Initial Notes:
As a symbolic logic media, amino acids have a built-in operating system for interacting with the environment. For example, the symbols in genetic code change in response to environmental conditions (this is a two-way street). In addition, the "hard version" of metagenomics often looks for metabolic processes, because humans (for the most part) believe that it is necessary to perform a metabolic process in order to maintain and reproduce an organism.
Computer media does not have this "built-in operating system" and we do not yet have a standard model of a "metabolic process" performed by computer media. However, identification of the following is much easier with respect to computer media than is with respect to genetic code groups: i) identification of code groups, ii) identification of functions performed by code groups, and iii) identification of interaction among code groups.
The basic hypothesis is that if we start practicing the "hard version" of metagenomics on computer media, as outlined below, we will identify processes that interact with one another and the environment, perform a feedback loop in which computer media stores order (an "information source"), in which the information source and computer media is consumed in the production of signals, in which the signals are received, and in which the received signals cause stored order and computer media to be re-created, analogous to "metabolic processes" (see graphical outline, here).
In doing this work, we should not start with assumptions about which code groups to look at. For example, we should not look only at code groups for machine learning systems and group functions performed by machine learning system. This would be like looking for new biological organisms by only looking at code groups for neurons. Many (most) biological organisms do not have neurons. Machine learning systems are almost certainly important, but they are not everything.

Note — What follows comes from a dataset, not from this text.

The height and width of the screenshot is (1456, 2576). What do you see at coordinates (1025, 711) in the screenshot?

In addition, we are looking for life in computer media at a time when discrete reproductive entities may not yet exist, though distributed reproductive processes may be developing. Life in computer media may not have yet crossed the "cellular" threshold. When life evolved on early Earth, there probably was a time when it was pre-cellular, e.g. existed on the surface of alkali smokers and was reliant on energy from a very pure hydrogen gradient provided by the alkali smokers. It likely took some time for this early pre-cellular life to "explore" the environment and "discover" how free-floating globules or "cells" could find hydrogen gradient energy apart from the very pure form provided by alkali smokers.

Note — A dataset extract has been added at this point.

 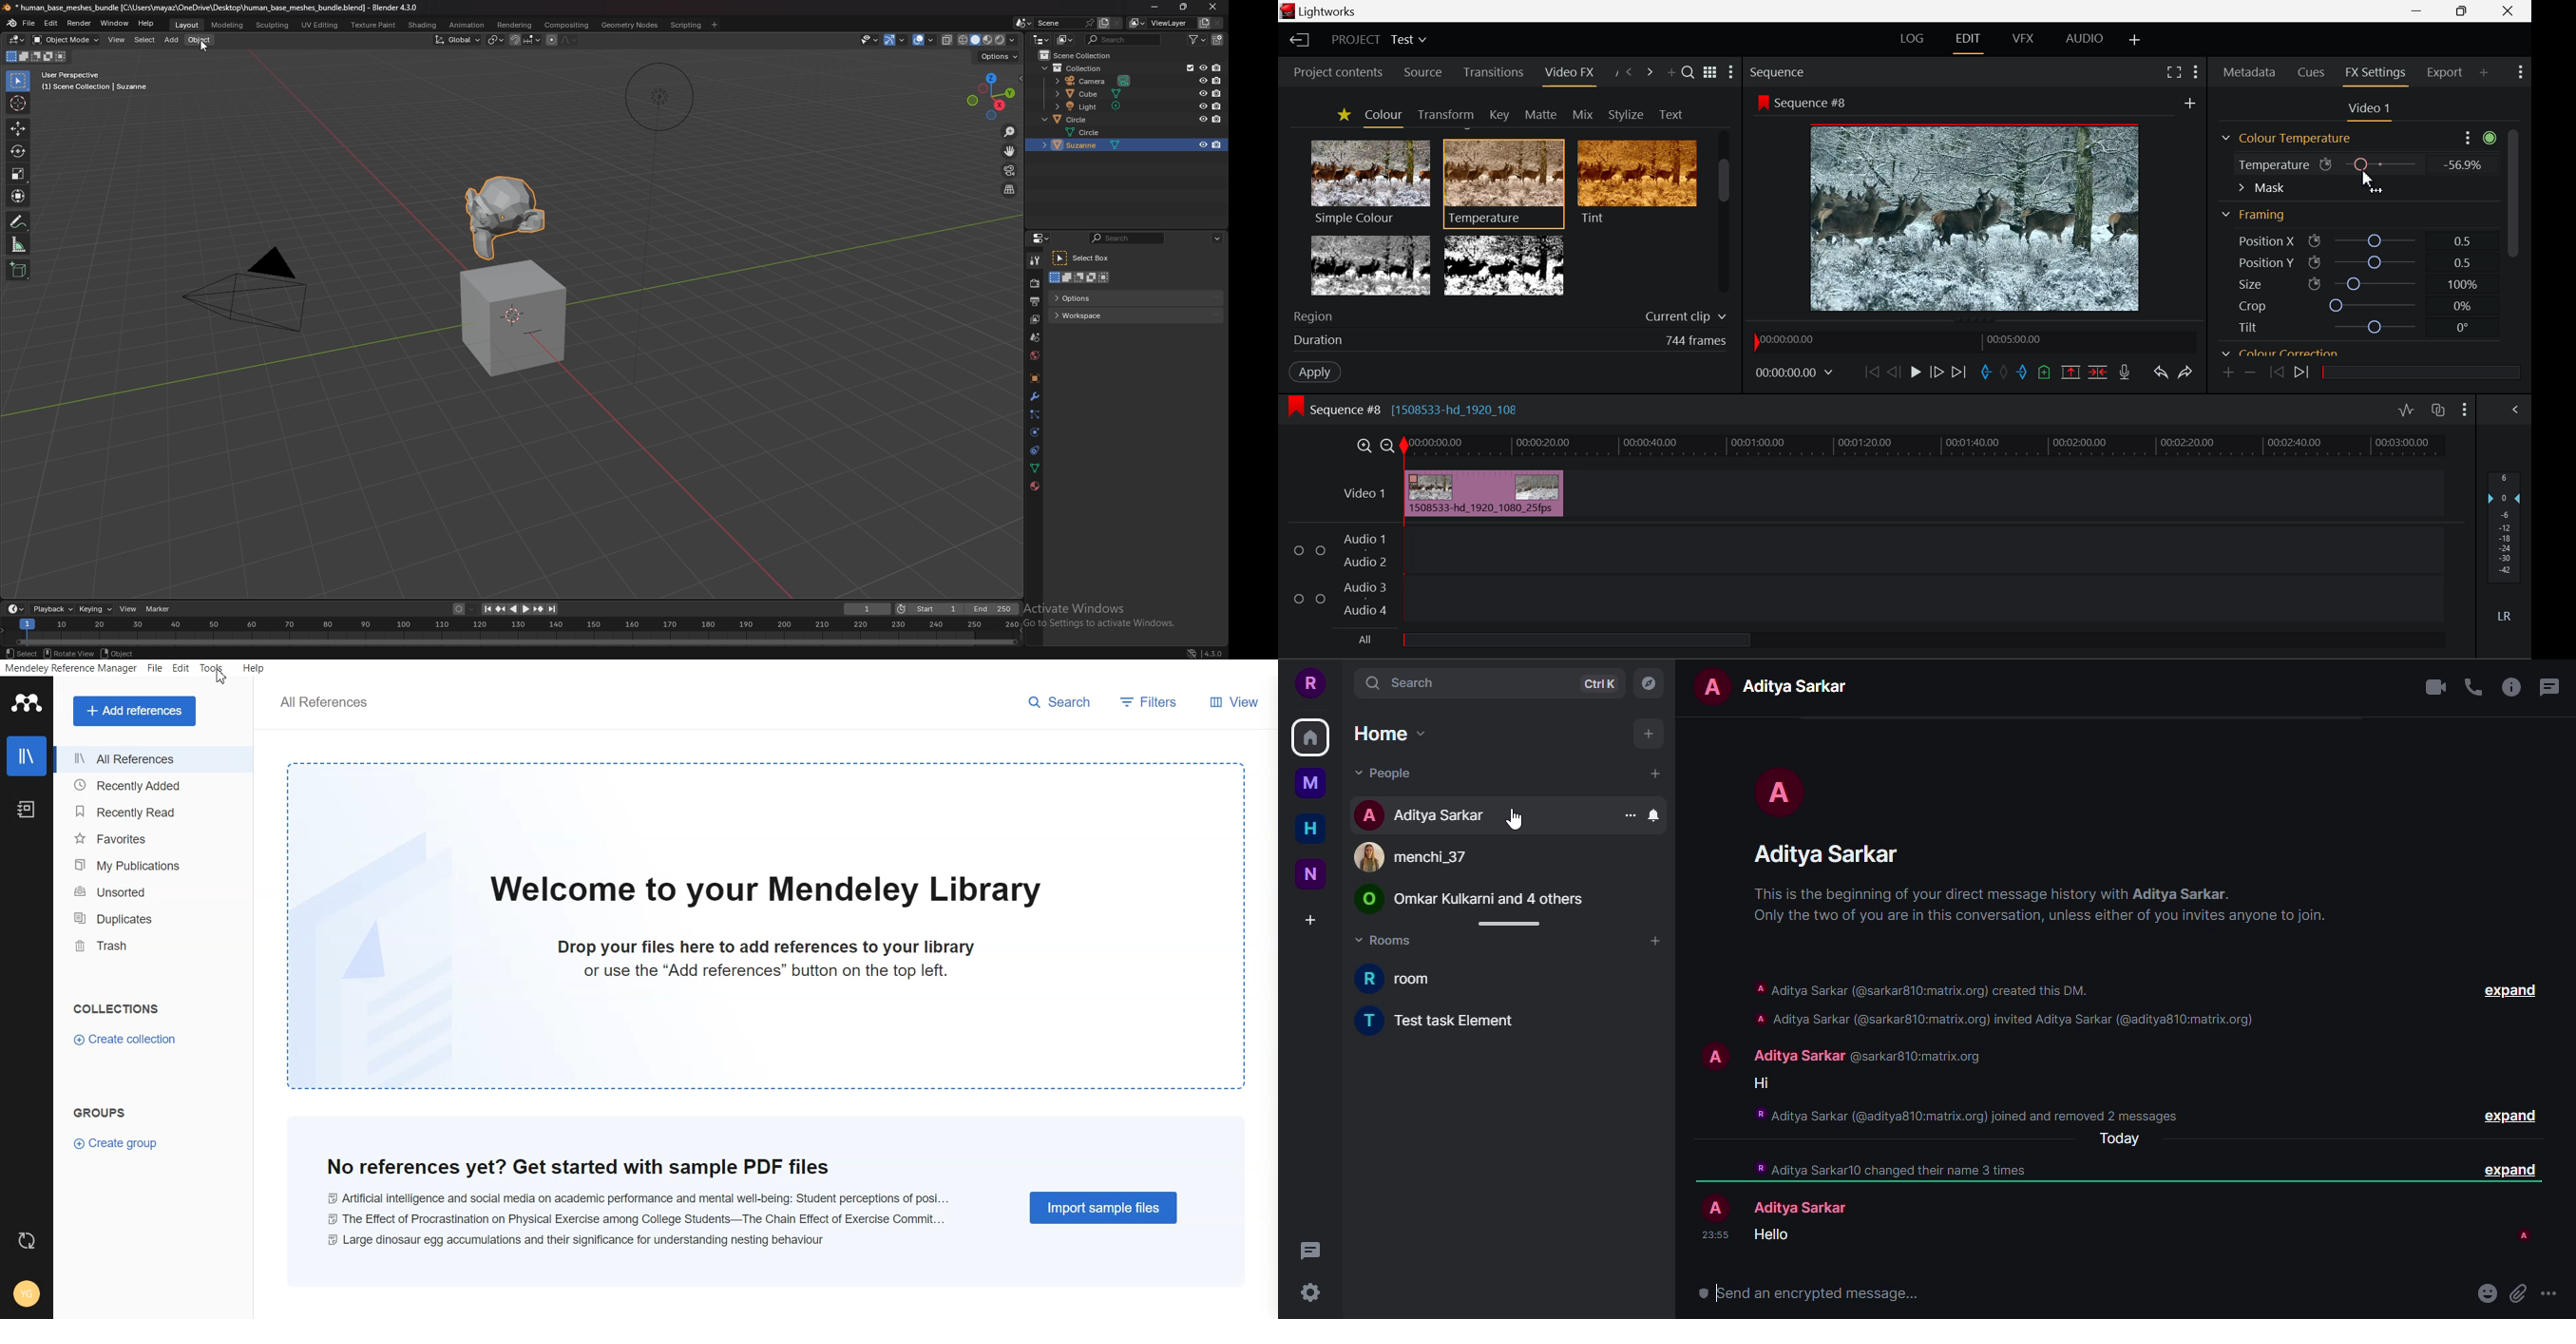 What do you see at coordinates (1654, 773) in the screenshot?
I see `start chat` at bounding box center [1654, 773].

With respect to identifying whether life processes are spontaneously developing in computer media, we are *probably* at an early stage. Computer media-based life may still be reliant on us for energy, the same way amino acid networks may once have been reliant on alkali smokers for energy from a very pure hydrogen gradient. We may be analogous to alkali smokers.
We should not make assumptions about which code group functions are interacting to perform what may be a distributed, "pre-cellular", reproductive process. So, with all that said...
Using this software (which I call an "exobiology telescope"), give identifiers to a very large sample of all executed code patterns that traverse all processors;
This would involve "binning"* executed code patterns "in the wild". This could be done by, for example, processors that perform speculative execution. In addition, source code of individual executables is instrumented with traceroute and debug routines. Instead of merely reporting back to the developer, this instrumentation could report to a centralized repository (see below).
Executed code patterns would span from i) small units of machine language that are highly repeated to ii) large units comprising entire executables;
The schema for these identifiers would likely follow a Shannon function in which smaller identifiers are assigned to more common units;
Integrate these experimentally determined identifiers with identifiers that developers instrument into their source code;
Determine functions performed by sub-components of the code patterns identified in step 1 (e.g. using decompilers -- processors that perform speculative execution do this when they re-write the byte stream to inject alternative, speculative, paths) and assign identifiers to these functions;
The identifiers would span from small functions to functions performed by entire executables;
The identifiers would likely be assigned according to a Shannon function;
Observe how the code pattern functions interact with one another, both within code groups and across code groups;
Observe whether any of the code group functions form feedback loops that result in the reproduction of more computer media (e.g. does data center management and provisioning software interact with chip design software to produce more computer processors and memory that are bought by the data center management and provisioning software for use in data centers?);
Observe whether any code groups are coalescing over time, literally moving closer together in execution space/time, much as distributed amino acid networks may have coalesced into RNA, DNA, and cellular life on early Earth;
Distinguish code groups that are created by people from code groups that are created by other code groups;
Develop and test hypothesis regarding a minimum set of code groups/functions that result in more of the code groups being reproduced.